### WORK ORDER
Copy each line of the entries that includes the word "agent".

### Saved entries
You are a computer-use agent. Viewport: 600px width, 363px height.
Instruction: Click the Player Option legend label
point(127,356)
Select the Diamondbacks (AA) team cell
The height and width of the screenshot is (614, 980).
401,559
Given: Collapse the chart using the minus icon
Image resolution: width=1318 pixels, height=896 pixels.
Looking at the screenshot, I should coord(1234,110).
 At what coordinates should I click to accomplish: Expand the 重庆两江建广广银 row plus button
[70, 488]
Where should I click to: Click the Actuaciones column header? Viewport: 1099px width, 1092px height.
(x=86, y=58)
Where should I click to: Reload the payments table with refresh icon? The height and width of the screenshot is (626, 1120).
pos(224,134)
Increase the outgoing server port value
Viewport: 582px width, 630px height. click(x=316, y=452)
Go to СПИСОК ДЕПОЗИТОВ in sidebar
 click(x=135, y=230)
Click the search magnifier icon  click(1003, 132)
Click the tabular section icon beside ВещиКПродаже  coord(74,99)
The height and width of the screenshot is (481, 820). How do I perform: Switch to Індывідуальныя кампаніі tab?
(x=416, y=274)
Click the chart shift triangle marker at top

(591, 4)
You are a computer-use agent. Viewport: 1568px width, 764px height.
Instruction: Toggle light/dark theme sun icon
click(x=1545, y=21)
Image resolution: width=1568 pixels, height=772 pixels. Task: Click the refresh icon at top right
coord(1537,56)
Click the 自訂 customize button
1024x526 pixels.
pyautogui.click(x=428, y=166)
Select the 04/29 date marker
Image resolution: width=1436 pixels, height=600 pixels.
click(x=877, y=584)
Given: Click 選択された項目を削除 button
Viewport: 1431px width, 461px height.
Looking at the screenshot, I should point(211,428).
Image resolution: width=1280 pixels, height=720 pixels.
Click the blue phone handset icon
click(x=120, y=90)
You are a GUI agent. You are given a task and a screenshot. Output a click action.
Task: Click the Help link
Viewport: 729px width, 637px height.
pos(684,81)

### ANSWER SPACE
You are a computer-use agent. Viewport: 600px width, 363px height.
You are a computer-use agent. Viewport: 1568px width, 764px height.
You are a GUI agent. You are given a task and a screenshot. Output a click action.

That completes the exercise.